# Welches Material für Paket-Box



## mariohbs (11. März 2017)

Moin Leute,

dieses Jahr wird mal (noch) nicht am Teich gebastelt sondern ein anderes Projekt steht auf dem Plan. Da ich recht viel Online bestelle, will ich mir eine Paket-Box bauen 

Die vom Grund her ist eigentlich schon alles Klar, was Zugang, Stellplatz und entsprechende Infos an die Paketzusteller angeht. Jetzt stellt sich nur die Frage, welches Material ich dafür nehmen sollte. Die Box soll ca. 1,5x1,2x1,2m an Abmaßen bekommen.

Es sollte auf alle Fälle Wetterfest sein, noch mit Kreis / Stichsäge zu bearbeiten sein und vom Preis her natürlich nicht exorbitant teuer. Metall möchte ich nicht, da für mich kaum zu verarbeiten. Einfaches Holz ist nicht wirklich Wetterfest bzw. nur mit Aufwand. 

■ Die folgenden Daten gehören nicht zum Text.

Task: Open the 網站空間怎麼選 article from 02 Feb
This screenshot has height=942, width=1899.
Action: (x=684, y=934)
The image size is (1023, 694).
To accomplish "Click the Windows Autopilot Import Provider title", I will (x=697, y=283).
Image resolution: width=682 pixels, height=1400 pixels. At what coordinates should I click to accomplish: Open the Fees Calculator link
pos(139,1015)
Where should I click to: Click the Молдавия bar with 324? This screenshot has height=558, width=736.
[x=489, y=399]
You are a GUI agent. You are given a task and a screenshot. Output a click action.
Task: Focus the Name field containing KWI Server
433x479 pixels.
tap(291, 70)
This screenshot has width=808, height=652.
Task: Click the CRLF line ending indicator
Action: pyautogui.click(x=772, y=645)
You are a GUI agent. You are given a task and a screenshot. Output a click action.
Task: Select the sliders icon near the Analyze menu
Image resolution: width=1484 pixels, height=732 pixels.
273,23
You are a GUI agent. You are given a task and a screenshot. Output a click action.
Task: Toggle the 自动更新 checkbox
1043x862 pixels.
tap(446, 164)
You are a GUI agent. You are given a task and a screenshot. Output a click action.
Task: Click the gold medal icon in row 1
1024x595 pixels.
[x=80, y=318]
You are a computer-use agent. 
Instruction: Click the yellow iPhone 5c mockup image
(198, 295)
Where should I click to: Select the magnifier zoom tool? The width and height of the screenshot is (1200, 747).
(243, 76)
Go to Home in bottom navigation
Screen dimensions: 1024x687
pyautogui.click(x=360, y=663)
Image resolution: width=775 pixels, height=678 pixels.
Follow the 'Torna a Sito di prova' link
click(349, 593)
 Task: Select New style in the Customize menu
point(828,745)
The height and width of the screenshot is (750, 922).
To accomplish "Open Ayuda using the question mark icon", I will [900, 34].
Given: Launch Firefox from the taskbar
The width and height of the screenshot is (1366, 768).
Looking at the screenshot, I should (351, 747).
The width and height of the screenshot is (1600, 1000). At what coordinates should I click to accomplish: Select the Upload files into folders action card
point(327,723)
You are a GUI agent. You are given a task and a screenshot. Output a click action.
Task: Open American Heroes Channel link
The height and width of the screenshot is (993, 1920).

Ich hatte daher an solche Platten gedacht, woraus auch Filter gebaut werden. Habe aber keine Idee ob das geht, wie dick die sein müssten und so weiter. 

Wäre für Ideen Dankbar 

LG
Mario


----------



## troll20 (11. März 2017)

Wie wäre es mit HPL- oder Faserzement- Platten?
Oder doch Bombensicher aus Stein


----------



## mariohbs (12. März 2017)

Ahh HPL Platten waren das.... welche Stärke bräuchte man da so? 3mm oder 6mm oder mehr?


----------



## troll20 (12. März 2017)

Kommt auf die Spannenweite an. Bei 60cm würde ich eher auf 8mm Tafeln gehen. Soll ja der Paketbote nicht beim ersten einwuchten kaputt machen.


----------